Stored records
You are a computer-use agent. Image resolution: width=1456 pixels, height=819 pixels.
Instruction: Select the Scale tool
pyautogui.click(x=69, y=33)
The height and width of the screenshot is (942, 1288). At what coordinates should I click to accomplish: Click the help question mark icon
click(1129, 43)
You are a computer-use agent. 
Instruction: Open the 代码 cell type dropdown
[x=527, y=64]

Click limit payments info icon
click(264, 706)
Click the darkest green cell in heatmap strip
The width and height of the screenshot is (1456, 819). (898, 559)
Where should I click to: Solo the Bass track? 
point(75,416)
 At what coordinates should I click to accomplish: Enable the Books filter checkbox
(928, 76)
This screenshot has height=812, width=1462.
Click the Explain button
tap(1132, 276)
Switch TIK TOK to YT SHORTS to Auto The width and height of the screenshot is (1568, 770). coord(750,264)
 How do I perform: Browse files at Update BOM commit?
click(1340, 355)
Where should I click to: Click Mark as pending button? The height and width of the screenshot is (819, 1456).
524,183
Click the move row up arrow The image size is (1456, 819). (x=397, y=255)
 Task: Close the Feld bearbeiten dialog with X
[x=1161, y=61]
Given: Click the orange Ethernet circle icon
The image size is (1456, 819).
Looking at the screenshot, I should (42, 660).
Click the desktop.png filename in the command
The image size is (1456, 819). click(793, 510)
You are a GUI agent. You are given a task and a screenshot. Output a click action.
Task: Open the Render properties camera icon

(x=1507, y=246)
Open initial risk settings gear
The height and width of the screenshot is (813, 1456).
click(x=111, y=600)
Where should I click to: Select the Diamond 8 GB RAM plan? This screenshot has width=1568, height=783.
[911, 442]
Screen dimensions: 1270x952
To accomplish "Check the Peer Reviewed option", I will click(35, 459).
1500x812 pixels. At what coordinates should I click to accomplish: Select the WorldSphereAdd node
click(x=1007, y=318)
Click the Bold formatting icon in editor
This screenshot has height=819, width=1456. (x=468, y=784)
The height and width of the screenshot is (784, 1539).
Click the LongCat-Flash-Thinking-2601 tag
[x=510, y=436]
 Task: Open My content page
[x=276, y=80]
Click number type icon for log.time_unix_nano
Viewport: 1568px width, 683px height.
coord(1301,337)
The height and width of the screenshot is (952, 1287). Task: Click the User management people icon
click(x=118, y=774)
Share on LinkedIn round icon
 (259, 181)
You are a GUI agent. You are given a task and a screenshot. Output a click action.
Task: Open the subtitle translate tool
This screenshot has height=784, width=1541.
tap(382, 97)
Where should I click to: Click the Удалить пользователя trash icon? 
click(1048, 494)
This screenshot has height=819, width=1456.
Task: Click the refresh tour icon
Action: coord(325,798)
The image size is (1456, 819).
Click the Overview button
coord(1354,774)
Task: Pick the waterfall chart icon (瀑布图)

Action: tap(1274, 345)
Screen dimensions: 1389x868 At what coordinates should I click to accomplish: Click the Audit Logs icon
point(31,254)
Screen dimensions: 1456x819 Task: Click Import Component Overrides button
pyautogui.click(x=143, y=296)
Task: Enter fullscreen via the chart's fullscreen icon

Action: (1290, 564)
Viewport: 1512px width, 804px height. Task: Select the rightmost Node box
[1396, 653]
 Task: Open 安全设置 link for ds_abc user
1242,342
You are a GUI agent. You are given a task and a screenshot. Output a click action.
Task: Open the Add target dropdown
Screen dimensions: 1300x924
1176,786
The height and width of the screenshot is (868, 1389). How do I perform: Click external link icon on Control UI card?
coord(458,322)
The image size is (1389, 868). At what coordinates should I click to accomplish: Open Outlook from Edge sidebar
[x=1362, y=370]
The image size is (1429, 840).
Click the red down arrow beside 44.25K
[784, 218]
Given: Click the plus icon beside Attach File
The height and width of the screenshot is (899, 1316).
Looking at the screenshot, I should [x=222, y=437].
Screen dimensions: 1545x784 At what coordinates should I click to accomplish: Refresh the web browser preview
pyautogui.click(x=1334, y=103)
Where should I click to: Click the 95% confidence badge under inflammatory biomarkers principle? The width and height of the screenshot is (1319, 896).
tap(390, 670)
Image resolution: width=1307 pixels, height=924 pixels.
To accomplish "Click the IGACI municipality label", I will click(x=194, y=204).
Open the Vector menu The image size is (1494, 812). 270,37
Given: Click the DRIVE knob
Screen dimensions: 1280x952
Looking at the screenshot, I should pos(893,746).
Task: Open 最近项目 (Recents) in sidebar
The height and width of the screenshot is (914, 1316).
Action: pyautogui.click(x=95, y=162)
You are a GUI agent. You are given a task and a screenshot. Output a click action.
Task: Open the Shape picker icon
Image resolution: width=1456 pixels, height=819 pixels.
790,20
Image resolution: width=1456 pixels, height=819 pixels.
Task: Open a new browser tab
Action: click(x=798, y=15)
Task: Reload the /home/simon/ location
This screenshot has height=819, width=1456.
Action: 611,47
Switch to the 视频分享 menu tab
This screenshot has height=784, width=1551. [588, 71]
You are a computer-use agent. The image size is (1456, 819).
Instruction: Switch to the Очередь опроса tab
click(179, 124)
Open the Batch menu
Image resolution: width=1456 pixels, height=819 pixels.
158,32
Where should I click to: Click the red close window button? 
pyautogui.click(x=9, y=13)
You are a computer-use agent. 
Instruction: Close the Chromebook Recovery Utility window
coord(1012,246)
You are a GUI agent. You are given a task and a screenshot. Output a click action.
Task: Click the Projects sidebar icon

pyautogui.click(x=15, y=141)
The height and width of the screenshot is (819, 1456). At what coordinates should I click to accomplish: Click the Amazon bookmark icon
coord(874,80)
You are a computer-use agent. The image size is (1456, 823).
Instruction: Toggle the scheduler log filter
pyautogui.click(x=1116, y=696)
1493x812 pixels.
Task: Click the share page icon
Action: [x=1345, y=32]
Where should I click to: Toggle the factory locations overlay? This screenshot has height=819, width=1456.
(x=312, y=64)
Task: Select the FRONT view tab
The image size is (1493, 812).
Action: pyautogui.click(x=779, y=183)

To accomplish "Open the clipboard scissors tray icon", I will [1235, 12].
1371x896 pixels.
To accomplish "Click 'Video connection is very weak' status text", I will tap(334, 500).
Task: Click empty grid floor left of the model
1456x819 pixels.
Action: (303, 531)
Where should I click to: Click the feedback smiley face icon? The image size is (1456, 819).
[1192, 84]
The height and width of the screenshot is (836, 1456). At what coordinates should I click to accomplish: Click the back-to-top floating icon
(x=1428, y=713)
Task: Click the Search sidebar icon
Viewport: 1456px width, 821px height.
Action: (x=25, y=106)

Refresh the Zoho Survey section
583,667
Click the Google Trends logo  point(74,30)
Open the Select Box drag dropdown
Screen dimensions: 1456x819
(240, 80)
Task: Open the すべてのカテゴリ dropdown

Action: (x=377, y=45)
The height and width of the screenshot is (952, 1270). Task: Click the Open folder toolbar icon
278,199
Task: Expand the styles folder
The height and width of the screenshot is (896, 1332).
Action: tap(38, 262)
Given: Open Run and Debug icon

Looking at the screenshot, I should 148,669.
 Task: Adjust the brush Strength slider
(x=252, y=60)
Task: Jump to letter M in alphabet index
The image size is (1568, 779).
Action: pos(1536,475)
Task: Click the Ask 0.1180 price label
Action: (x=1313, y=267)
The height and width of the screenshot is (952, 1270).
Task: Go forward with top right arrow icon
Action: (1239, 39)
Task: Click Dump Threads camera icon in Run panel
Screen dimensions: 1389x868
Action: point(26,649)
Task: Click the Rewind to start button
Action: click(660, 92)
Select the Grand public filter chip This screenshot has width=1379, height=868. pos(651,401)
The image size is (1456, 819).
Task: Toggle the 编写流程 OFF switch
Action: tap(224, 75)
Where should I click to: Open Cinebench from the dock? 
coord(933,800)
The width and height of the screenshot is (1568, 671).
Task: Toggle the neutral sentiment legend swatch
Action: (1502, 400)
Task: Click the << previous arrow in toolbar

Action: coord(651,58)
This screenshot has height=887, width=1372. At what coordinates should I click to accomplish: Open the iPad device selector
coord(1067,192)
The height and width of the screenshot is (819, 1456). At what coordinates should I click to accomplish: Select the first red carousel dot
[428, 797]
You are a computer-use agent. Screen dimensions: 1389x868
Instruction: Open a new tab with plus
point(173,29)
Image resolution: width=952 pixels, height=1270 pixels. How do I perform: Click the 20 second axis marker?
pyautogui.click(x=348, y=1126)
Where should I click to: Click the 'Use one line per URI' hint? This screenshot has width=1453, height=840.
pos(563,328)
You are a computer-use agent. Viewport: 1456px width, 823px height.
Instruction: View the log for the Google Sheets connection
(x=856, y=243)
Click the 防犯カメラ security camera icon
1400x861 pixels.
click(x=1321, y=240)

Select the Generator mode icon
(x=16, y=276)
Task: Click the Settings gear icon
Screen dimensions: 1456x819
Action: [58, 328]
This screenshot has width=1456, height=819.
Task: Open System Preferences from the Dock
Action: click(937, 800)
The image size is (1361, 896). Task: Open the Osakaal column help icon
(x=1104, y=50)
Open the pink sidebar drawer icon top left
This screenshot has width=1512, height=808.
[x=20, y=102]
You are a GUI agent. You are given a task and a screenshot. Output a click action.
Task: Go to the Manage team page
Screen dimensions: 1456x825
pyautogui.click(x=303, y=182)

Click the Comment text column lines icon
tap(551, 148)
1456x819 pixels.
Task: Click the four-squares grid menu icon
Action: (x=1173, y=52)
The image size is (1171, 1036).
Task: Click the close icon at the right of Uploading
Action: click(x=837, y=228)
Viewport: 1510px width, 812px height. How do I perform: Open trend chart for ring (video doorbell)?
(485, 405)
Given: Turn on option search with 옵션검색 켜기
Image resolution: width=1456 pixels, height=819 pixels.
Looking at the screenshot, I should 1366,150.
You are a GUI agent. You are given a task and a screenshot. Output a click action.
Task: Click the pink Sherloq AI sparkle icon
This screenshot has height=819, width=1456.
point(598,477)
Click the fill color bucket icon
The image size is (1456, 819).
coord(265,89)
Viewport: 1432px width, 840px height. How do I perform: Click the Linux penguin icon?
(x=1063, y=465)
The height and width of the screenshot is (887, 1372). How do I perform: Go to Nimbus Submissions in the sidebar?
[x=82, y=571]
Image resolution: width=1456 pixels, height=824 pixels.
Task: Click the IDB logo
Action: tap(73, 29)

* _TASK INSTRUCTIONS_
Copy only this part of the entries above: the line with "Task: Click the Projects sidebar icon", the line with "You are a computer-use agent. The image size is (1456, 823).", and the lines between, all exactly as written.

* _SOLUTION FOR THIS PROBLEM_
Task: Click the Projects sidebar icon

pyautogui.click(x=15, y=141)
The height and width of the screenshot is (819, 1456). At what coordinates should I click to accomplish: Click the Amazon bookmark icon
coord(874,80)
You are a computer-use agent. The image size is (1456, 823).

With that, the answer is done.